Your task. Practice item. Set the material below down again exactly, with no pictures.

Exercise material.
════
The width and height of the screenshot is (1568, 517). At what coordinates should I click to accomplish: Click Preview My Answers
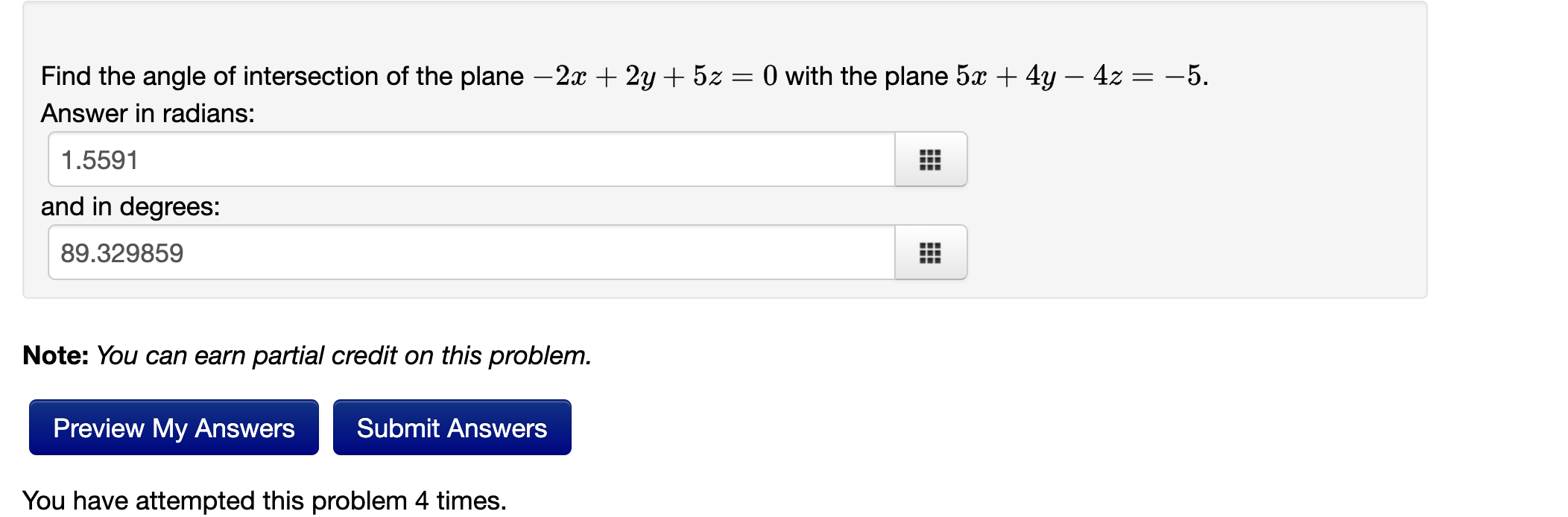coord(173,427)
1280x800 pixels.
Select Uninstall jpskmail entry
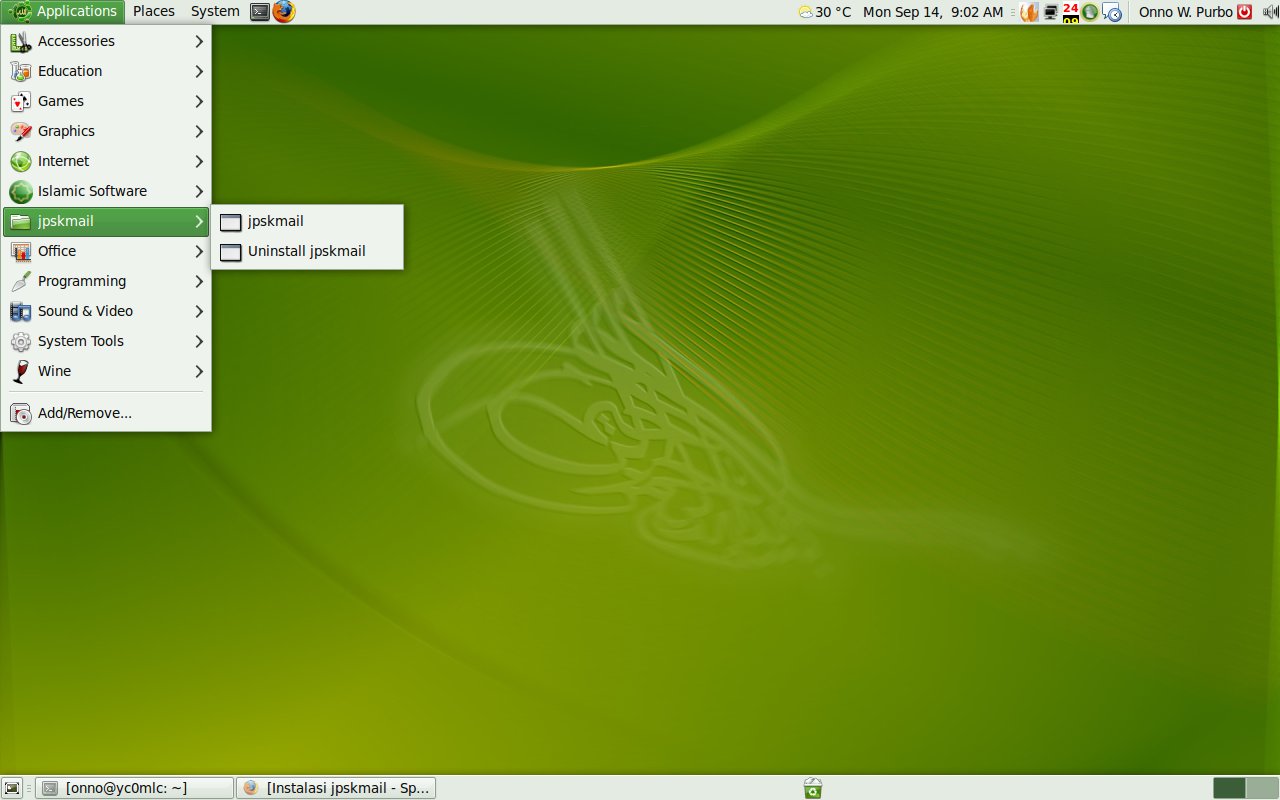tap(306, 252)
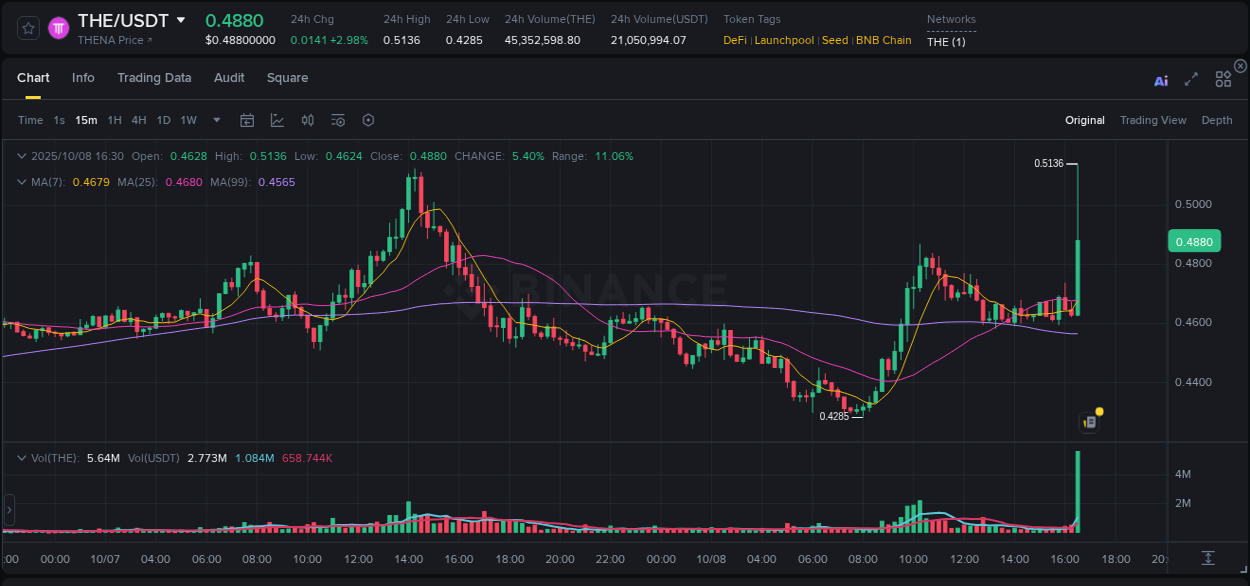Open the Trading Data tab
Image resolution: width=1250 pixels, height=586 pixels.
coord(154,78)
════
Exercise answer.
The width and height of the screenshot is (1568, 517). At what coordinates should I click to accomplish: Click Preview My Answers
coord(173,427)
1280x800 pixels.
Select Uninstall jpskmail entry
tap(306, 252)
Open the Trading Data tab
Image resolution: width=1250 pixels, height=586 pixels.
coord(154,78)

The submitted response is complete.